Then He said to them, “Beware, and be on your guard against every form of greed; for not even when one has an abundance does his life consist of his possessions.”– Luke 12:15, NASB
Why didn’t he toss it out a long time ago? Too good to throw away, you put it in the closet. Eventually, you have to reckon with it. What will you do with the clutter? It’s not only our closets that suffer from clutter. Clutter is a disease of the heart as well.
Jesus said, “Blessed are the poor in spirit, for theirs is the kingdom of heaven” (Matthew 5:3), but no one wants to be poor, in spirit or in material possessions. Everybody delights in being able to say, “My this” or “That’s mine.” A.W. Tozer faced the issue squarely: “The pronouns my and mine look innocent enough in print, but their constant and universal use is significant. They express the real nature of the old Adamic man better than a thousand volumes of theology could do. They are verbal symptoms of our deep disease. The roots of our hearts have grown down into things, and we dare not pull up one rootlet lest we die.”
Clutter becomes a disease that is consuming. The more you have, the more you want; and the more you get, the more you must have. Today the issue is not what you have, but rather what has you – those things that consume your time, interest, your very existence.

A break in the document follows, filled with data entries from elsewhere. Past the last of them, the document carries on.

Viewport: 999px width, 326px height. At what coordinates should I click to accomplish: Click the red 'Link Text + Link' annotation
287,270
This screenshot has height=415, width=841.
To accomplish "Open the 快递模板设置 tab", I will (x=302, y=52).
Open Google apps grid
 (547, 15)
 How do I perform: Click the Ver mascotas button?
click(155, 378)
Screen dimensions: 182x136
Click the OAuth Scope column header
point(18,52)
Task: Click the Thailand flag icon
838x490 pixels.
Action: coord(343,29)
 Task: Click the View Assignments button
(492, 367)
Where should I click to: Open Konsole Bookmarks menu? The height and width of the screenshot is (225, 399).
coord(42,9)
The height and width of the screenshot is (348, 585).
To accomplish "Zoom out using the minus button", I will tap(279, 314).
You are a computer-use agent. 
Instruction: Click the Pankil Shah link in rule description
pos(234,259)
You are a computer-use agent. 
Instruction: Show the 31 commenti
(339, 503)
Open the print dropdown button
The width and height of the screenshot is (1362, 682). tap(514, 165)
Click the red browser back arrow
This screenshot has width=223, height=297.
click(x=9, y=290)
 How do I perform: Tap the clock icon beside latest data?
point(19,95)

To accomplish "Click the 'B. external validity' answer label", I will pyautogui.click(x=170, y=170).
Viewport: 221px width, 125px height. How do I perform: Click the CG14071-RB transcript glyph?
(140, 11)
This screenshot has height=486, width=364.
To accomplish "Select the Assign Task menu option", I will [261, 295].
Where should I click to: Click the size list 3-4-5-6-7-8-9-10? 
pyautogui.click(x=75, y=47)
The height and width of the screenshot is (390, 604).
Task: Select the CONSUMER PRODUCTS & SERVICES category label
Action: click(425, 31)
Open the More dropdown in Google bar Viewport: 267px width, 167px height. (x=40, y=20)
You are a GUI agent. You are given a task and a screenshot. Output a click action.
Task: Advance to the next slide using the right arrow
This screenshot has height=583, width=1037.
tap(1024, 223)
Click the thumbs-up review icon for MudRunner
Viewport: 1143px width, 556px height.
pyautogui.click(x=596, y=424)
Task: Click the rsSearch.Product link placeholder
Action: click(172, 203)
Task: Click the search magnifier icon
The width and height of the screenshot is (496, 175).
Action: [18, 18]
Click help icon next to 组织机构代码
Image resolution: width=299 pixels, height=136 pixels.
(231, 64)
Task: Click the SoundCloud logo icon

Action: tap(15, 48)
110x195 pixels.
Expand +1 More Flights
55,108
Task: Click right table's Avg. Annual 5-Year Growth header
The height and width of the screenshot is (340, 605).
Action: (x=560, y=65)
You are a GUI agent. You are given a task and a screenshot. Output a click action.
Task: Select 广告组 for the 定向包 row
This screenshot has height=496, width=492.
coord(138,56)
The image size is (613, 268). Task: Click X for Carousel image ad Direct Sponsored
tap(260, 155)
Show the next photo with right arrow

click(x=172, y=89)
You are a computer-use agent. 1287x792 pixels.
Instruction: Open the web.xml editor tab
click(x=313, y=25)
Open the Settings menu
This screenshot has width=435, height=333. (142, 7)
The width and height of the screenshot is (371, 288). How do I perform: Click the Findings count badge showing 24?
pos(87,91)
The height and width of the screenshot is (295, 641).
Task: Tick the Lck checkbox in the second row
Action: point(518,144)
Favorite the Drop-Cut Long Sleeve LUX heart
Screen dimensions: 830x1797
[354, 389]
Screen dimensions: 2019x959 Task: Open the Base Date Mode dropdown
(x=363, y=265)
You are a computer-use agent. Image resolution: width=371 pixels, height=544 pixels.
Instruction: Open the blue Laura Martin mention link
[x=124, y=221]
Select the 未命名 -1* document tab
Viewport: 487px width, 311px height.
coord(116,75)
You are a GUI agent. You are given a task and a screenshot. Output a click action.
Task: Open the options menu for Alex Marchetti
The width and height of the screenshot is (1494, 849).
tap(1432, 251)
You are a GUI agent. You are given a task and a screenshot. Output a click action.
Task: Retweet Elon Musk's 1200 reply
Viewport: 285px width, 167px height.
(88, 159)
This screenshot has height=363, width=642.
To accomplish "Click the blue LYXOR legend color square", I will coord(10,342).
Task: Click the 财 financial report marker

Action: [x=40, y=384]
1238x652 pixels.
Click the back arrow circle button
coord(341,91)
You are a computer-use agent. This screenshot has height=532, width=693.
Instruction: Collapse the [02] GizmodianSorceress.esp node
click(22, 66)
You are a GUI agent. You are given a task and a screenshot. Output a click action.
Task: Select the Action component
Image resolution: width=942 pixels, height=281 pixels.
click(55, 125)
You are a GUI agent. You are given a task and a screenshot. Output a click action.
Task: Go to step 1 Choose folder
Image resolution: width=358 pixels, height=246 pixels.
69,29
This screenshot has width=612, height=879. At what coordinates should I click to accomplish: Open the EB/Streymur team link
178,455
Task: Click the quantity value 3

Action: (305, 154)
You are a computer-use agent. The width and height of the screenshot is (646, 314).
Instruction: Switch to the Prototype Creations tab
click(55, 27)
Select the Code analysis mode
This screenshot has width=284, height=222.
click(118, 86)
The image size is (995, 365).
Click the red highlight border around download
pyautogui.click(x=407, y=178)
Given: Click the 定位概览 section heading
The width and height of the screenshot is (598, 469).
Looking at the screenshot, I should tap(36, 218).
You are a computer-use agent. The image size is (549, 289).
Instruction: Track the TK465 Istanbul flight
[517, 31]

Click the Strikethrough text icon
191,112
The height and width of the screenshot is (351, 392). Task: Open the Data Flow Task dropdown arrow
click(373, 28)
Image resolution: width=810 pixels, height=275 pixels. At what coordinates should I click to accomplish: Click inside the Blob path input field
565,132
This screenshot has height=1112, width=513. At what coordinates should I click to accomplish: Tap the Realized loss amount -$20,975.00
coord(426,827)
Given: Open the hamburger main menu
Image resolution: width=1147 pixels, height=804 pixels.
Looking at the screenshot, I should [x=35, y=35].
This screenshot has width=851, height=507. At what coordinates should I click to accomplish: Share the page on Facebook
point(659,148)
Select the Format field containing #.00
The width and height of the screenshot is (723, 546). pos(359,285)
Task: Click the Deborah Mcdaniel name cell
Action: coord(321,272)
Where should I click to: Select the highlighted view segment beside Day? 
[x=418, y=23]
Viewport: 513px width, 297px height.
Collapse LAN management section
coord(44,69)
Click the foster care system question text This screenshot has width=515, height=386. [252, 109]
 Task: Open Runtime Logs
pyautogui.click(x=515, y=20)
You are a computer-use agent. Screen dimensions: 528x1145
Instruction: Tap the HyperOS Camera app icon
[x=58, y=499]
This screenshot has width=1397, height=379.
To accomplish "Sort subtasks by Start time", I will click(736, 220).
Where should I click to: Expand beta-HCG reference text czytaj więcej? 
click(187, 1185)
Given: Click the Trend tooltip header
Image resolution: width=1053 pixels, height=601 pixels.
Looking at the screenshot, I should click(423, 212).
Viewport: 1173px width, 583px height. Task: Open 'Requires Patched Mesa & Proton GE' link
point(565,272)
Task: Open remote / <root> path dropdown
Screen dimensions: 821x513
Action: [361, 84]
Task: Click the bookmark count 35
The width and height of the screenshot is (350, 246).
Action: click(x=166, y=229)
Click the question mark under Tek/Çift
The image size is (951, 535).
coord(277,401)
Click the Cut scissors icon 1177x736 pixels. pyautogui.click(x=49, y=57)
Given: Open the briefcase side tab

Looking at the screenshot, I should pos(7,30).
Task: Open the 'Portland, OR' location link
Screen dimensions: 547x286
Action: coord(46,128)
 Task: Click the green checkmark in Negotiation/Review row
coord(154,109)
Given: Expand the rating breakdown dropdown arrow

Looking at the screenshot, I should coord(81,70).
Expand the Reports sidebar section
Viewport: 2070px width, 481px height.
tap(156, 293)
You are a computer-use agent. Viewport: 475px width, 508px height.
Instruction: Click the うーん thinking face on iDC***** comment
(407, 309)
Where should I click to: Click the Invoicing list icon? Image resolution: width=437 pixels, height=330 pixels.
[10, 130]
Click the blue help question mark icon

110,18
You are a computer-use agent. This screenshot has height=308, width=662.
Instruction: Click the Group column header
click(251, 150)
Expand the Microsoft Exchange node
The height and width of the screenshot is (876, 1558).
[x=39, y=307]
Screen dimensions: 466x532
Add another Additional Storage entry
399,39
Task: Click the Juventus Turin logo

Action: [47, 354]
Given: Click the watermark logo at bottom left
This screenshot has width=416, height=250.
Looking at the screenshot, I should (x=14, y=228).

Jesus often made people uncomfortable because He cut to the very heart of issues, stripping away hypocrisy and superficiality. He said bluntly, “Take heed, and beware of covetousness: for a man’s life consisteth not in the abundance of the things which he possesseth” (Luke 12:15, KJV).
Russian novelist Aleksandr Solzhenitsyn once told of his arrest. Item by item, his captors took away what had been meaningful to him – his home, books, papers, family. Finally, all he had left was what he had within, and Solzhenitsyn said that he was never richer than when he knew they could not take away the treasures inside his heart.
Is there clutter in your life you need to remove?